Provided data:
** start **
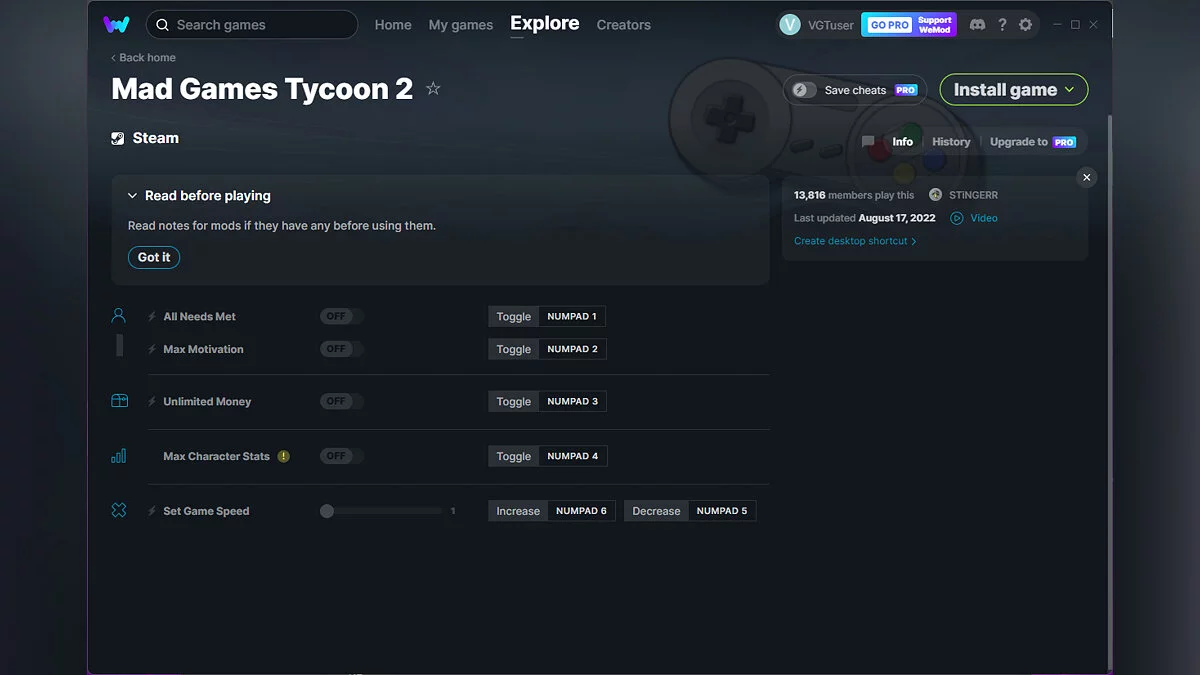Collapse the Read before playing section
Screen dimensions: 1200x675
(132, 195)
** end **
** start **
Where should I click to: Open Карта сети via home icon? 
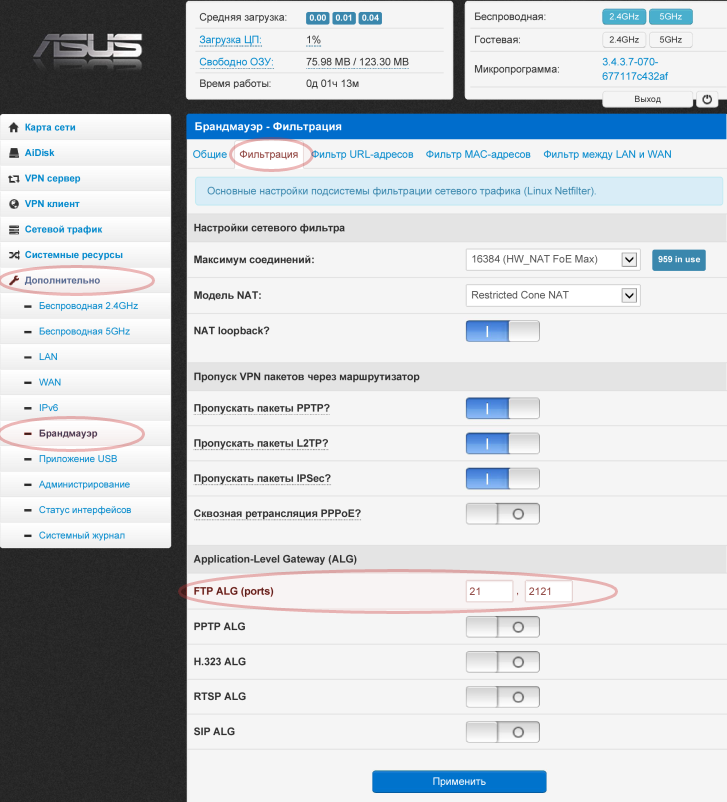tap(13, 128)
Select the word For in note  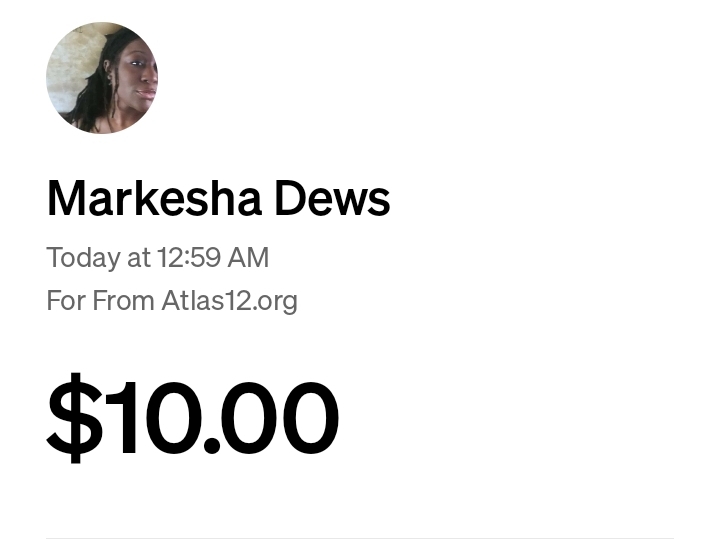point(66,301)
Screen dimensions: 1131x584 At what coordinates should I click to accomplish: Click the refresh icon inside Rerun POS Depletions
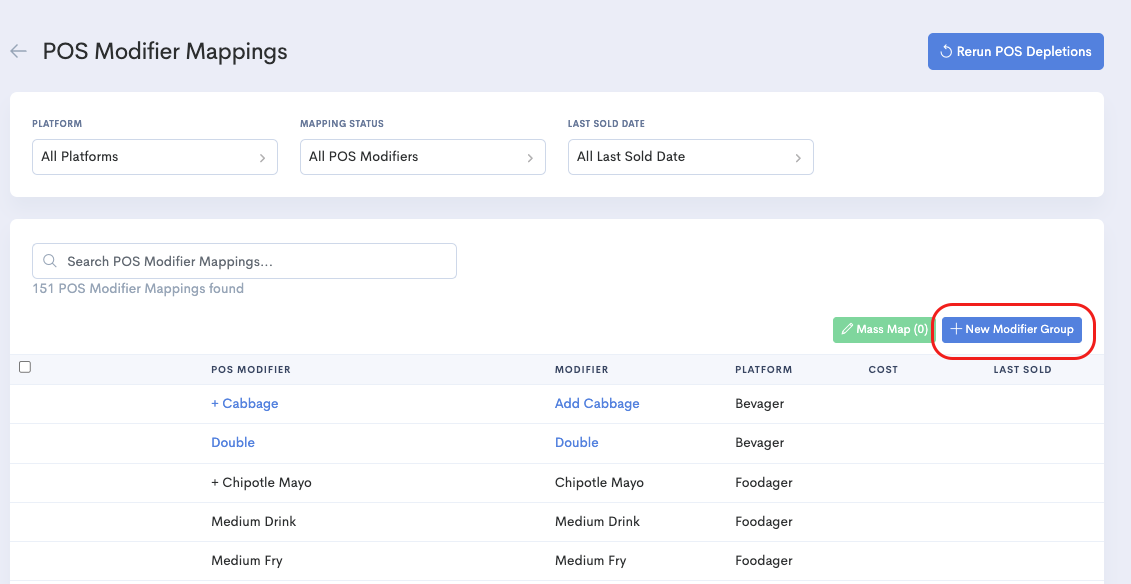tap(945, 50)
** end **
Task statement:
Rewrite the records as a numbered list from the line with "Screen dimensions: 1131x584" up to and including the line with "tap(945, 50)", dropping blank lines. Leave the pictures out.

Solution to this task:
1. Screen dimensions: 1131x584 At what coordinates should I click to accomplish: Click the refresh icon inside Rerun POS Depletions
2. tap(945, 50)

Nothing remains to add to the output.